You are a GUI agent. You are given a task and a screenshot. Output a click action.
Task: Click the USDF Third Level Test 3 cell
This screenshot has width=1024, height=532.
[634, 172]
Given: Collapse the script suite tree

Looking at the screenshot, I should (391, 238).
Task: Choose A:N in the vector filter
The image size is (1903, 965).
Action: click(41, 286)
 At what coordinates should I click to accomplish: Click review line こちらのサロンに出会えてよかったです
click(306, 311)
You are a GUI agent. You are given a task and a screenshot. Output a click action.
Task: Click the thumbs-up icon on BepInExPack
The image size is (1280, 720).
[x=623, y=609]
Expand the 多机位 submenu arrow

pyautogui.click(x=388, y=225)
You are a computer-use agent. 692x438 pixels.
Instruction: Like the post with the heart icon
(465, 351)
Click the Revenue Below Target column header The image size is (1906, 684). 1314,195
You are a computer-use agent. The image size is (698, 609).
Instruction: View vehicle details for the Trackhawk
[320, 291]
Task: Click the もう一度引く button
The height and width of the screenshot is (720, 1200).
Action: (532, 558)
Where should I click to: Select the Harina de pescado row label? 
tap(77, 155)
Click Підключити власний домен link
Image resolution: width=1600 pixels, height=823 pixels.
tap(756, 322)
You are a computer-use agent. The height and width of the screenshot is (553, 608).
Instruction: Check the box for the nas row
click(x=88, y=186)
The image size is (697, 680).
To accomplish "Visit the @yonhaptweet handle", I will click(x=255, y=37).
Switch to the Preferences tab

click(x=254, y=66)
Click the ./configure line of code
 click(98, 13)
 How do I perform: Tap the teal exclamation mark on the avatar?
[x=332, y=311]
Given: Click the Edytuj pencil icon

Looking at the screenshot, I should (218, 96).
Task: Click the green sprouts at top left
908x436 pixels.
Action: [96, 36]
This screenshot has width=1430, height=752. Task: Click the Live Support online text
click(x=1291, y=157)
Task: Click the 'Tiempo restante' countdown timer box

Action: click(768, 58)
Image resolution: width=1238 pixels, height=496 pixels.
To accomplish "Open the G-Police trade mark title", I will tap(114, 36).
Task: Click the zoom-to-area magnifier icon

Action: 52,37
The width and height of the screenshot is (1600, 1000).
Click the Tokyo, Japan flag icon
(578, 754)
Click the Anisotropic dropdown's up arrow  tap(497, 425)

■ Description of the task ■
Copy every line of the material in which the word "computer" occurs.

■ Task answer ■
You are a computer-use agent. 692x438 pixels.
You are a computer-use agent. The image size is (698, 609).
You are a computer-use agent. The height and width of the screenshot is (553, 608).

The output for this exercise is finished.